Initial Acts of Corporation.—When the corporation is ready to commence business, its first act is usually to call a meeting of the incorporators and directors for the purpose of adopting a set of by-laws—although this matter may be delegated to the board of directors. This meeting also authorizes the issue of stock at or above par in exchange for cash, labor, or property.
State Control.—The outside control of the corporation is vested in the state. The state constitution, the general corporation law, the statutes relating to business organizations in general, and the specific contract between the corporation and state embodied in its charter or certificate of incorporation—these form the basis for state control and the limits within which the corporation may act as an authorized person. If the corporation does an interstate business, it is subject also to the regulations of the Interstate Commerce Commission.
Working Organization and Management.—The corporation’s owners, that is, the stockholders, are the source of all authority and control. Unlike the partnership where control and voice in the management are equally shared by the partners regardless of any inequality in their investments, the corporation ownership is evidenced by shares of stock and each share is given one vote. Thus each owner’s authority and voting power are dependent upon the amount of his ownership of stock. He has, however, the right to delegate this power to another person by “power of attorney,” and in this way it frequently happens that one stockholder exercises a power far beyond the amount of shares owned by him. Delegation of voting power frequently occurs when the stock is widely distributed geographically and is owned in small lots. In theory the agent or attorney entrusted with the voting power of others is simply carrying out the will of his principal, the real owner of the stock.
Annual Election of Directors.—Because of the number of stockholders and because many of them are engaged in other pursuits, one of the characteristics of the corporate form of management is that the owners frequently do not have direct control of their enterprise. Accordingly, at regular times, usually annually, the stockholders elect directors to whom are delegated the general oversight and control of the business. The board of directors thus elected stands in the place of the stockholders during the period between the annual meetings at which it renders account of its management.

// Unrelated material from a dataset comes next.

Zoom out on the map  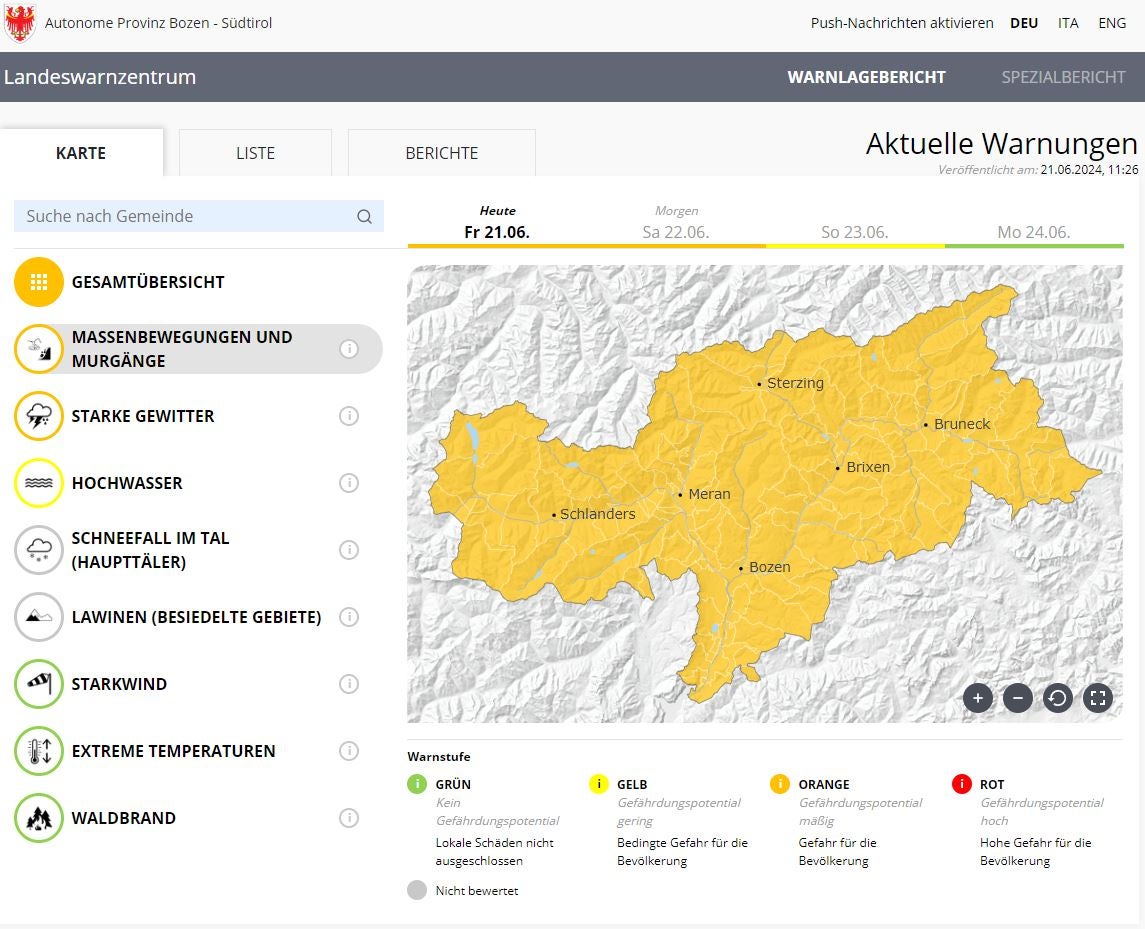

Officers.—The board of directors elects officers of the company—usually a president, vice-president, treasurer, and secretary—to undertake the active management of the business; or the directors may appoint a general manager or superintendent on whom rests the active management and who is the executive head of the corporation. Thus the chief characteristic of the working organization of the corporation is the delegation of authority to a responsible head. The accountability of the officers to the board of directors, and of the directors to the stockholders, has so far proved the most efficient method of conducting modern business.

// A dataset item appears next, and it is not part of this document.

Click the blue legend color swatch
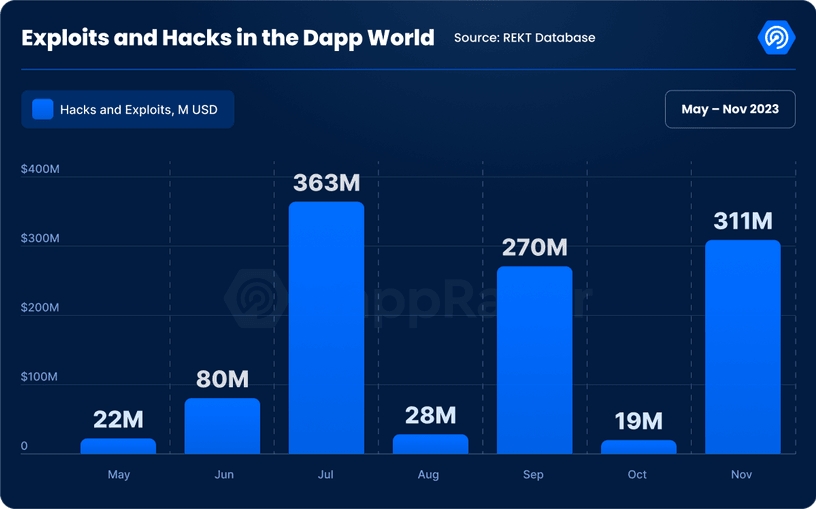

The Showing of Proprietorship.—The chief difference, from an accounting viewpoint, between the corporate form and other forms of business organization is in the showing of proprietorship. Vested proprietorship in a sole owner or partnership business is carried under the title of the different owners’ capital accounts, and credit is extended by the public to such owners, not on the basis of what the particular business is worth, but on the reputation of the owners and what they are known to be worth outside the business as well as in the business. On the other hand, the law has relieved the owners of a corporation of individual liability for the debts of the corporation. Only the corporate property can be held liable for the satisfaction of creditors’ claims. For their protection, the corporation is not allowed to impair its capital stock by the payment of any portion of it in dividends to the owners or to change the amount of its capital stock without special authority. The outstanding capital stock, in theory, represents to the prospective creditor the minimum value of the corporation assets which are supposed to be sufficient to meet in full the claims of creditors. Accordingly, the portion of the capital of a corporation represented by its capital stock is a fixed amount, and the increments or decrements of proprietorship are usually shown in a separate account called Surplus. This account must always be read with the Capital Stock account to ascertain the current or present capital as distinguished from the original.
The Surplus account is sometimes divided and shown under such titles as Profits, Reserves, Undivided Profits, Working Capital, etc. To ascertain full proprietorship or net worth, all such accounts must be included.
Records Peculiar to a Corporation
The Subscription Book and Subscription Ledger.—Upon the proper filing and acceptance of the certificate of incorporation, authority is given the incorporators to secure subscriptions to the capital stock. Subscription books or blanks may then be opened, which usually contain a form of agreement somewhat as follows:
We, the undersigned, do hereby subscribe for and agree to take the number of shares of the capital stock of the Blank Company, par value ........ set opposite our names and pay for the same, ........ per centum down, the remainder subject to the call of the board of directors.